Tuesday, November 11, 2008

Help Wanted For Boy's School

St. Vincent Grammar School contact information :
Mr. Frank Jones
Head-Master
St. Vincent Grammar School
P. O. Box 369
St. Vincent and the Grenadines.
Phone number : 784-456-1337
E-mail : svgschool@hotmail.com

Lab equipment needed at Grammar School
17.OCT.08

Editor: The St. Vincent Boys’ Grammar School - of which I am an alumnus - celebrated the centenary of its existence this year. I am told that the event was marked with a series of activities throughout the year, culminating in a grand finale at the Victoria Park some time early in September.

I visited St. Vincent during the last week of September and took the opportunity to pay a visit to my old school. As I expected, much had changed over the fifty odd years since I left those hallowed halls: there is no vestige of the old school as I knew it; the enrolment is much larger and as a consequence the physical plant and the staff are larger; the teachers are no longer all male, the majority seem to be of the fairer sex; while the senior pupils are still required to wear ties, apparently the male teachers are not.

Some aspects of the change I witnessed are nothing of which I could be proud. I was somewhat taken aback by the writing on the walls of the classroom I visited and at the apparent lack of discipline among some of the boys. My greatest shock and disappointment, however, came when I visited the science laboratories.

No fire extinguishers

Having spent my entire professional career in the Life Sciences, I paid the Biology Laboratory a visit. I met with one of the Biology teachers who took me to the Laboratory where I saw a skeleton, a number of desks and a cylinder or two of what I assumed was propane. I asked: “Where are your microscopes?” The reply, “We have none!” I asked: “Where are the fire extinguishers?” The reply here was no different from the first.

Biology, like other subjects in the sciences, is a practical subject that requires the running of Laboratory classes. These classes are designed to provide students with first-hand experience with concepts dealt with in the course and the opportunity to explore methods used by scientists in their discipline. Further they are designed to develop in the student, certain skills - manipulation, observation, recording (by way of drawings and diagrams, graphs, tables, narratives), drawing inferences from observed data, making measurements and determining magnifications, to mention a few.

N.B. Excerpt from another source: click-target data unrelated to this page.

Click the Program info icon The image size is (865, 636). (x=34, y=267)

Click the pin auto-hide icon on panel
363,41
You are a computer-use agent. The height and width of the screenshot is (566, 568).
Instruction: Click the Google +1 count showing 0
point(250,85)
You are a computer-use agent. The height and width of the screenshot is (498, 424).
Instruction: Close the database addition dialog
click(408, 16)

One of the key instruments used in making observations in a Biology Laboratory is the microscope. Some pupils offer Biology as a subject at the CSEC examinations of the Caribbean Examination Council. The syllabus is divided into five sections (A-E), for each of which there is a suggested time-table allocation. It is suggested that Section B (Life Processes) be allocated 40 weeks of the 65 weeks over which the course should be run. The next highest time allocation is to Section C, which is allocated 10 weeks. This gives an indication of the amount of material to be covered and, to an extent, the importance of the section.

Poor substitute

In Section B, as a specific objective, students are expected to “relate the structure of the leaf of a flowering plant to its function in photosynthesis.” The syllabus states that “The external features and the internal structure of a dicotyledonous leaf as seen in cross section under the light microscope” is necessary. Other parts of that section also require the use of a microscope. Textbook diagrams and drawings are a poor substitute for the actual material. One of the characteristics of living organisms is the variability that exists among and within a group. The powers of observation to note differences cannot be sharpened by examining a textbook figure.

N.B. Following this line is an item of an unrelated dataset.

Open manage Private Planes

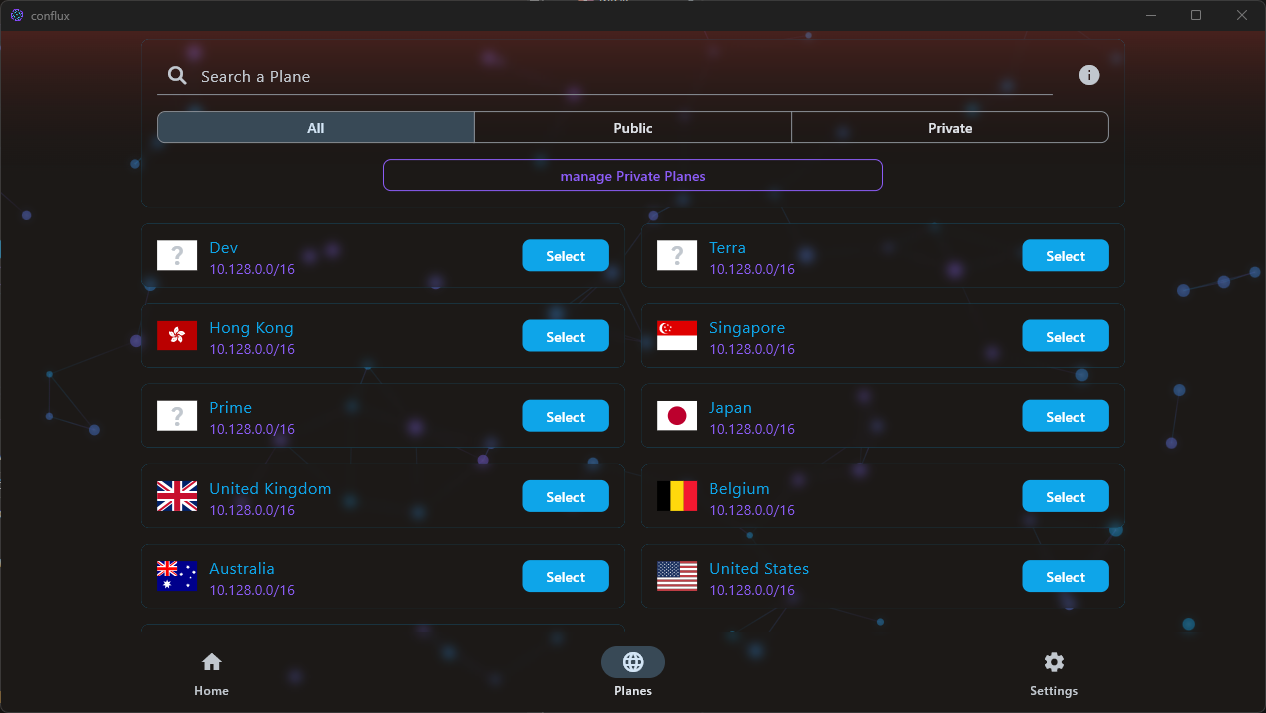coord(632,176)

If indeed there are no microscopes - and I have no reason to doubt the teacher- the pupils are at a definite disadvantage and it is to the credit of both the pupils and their teachers that some of them obtain Grades of 1 in the subject. However, they are apparently not acquiring some of the skills that are necessary for further study in the subject area.

A good 100-year birthday gift from alumni of the school would be a set of stereoscopic and compound microscopes. I am appealing to fellow old boys to join me in a fund raising effort or making a donation to give the school such a gift. To that end I have suggested to the Biology teacher with whom I spoke that he gets a cupboard with a dehumidifier in which microscopes can be stored, for in the tropics, fungi tend to grow on the lenses if the instruments are not stored under proper conditions.